The Law Society for England and Wales has launched a survey to find out how the Covid-19 pandemic has affected the working practices of disabled lawyers, as they make bid to understand how to improve their work experiences.

Simon Davis, President of the Law Society, said:

“We are aiming to build on the knowledge gained from this unprecedented period of time when both disabled and non-disabled people have had to work from home.

“This is an opportunity to identify lessons that can be learnt for future practice in the profession.

“We are keen to find out about their current experiences and what has and has not worked for them, as well as finding evidence of aspects of remote working that could benefit disabled people in the profession in the long term.”
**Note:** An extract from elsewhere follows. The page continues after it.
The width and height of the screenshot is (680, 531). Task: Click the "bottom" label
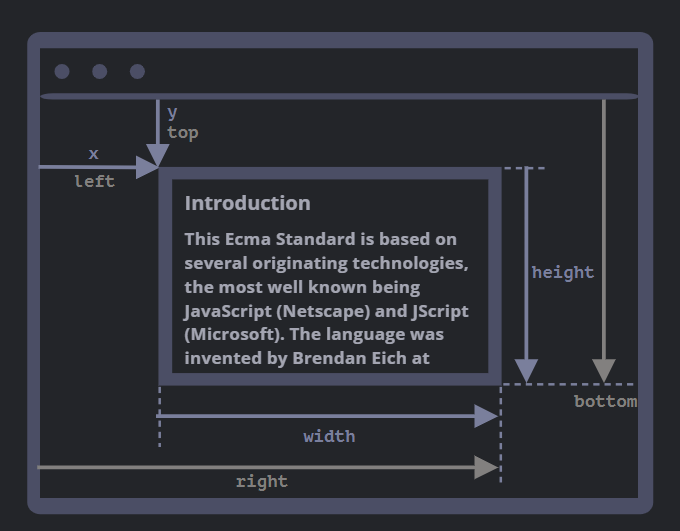(605, 401)
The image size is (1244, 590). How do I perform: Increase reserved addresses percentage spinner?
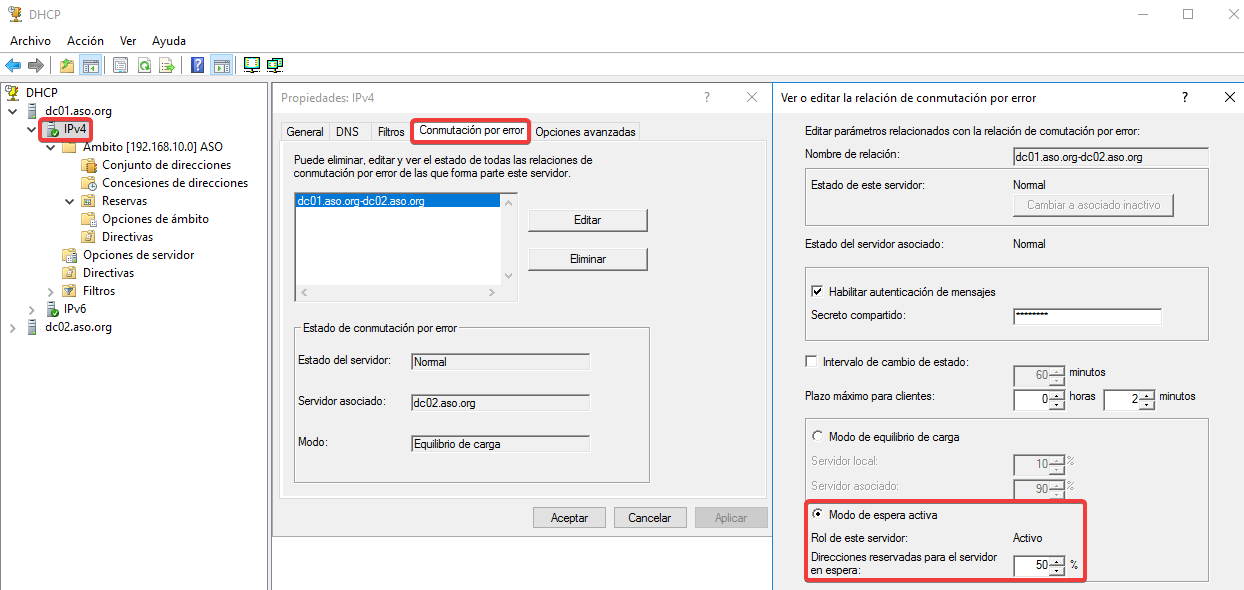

For the online survey, the Society will be widely circulating a questionnaire which will include nearly 1,000 members of its Lawyers with Disabilities Division (LDD).

The survey, in partnership with the Law Society, has been designed by Professor Debbie Foster of Cardiff Business School, Cardiff University, in partnership with Dr Natasha Hirst of the Legally Disabled research team. It follows some initial research carried out in a two-year project which ended in January 2020, involving the same research team and LDD. The Law Society continues to work with Professor Foster and Dr Hirst to address the findings of that research.

Simon Davis added:

“We know that during the pandemic some disabled people may have had limited or restricted access to support services and personal assistants. Others may have needed new specialist equipment to work from home, but may have been limited in supply. Some disabled people will also have been furloughed. Overall this survey will help us find out more about challenges in work faced by this important group in our legal community and how to sort them out.”

The list of detailed questions in the survey includes asking about changes to working arrangements by employers since lockdown, selection practices for furlough and the effects of working from home on mental and physical health.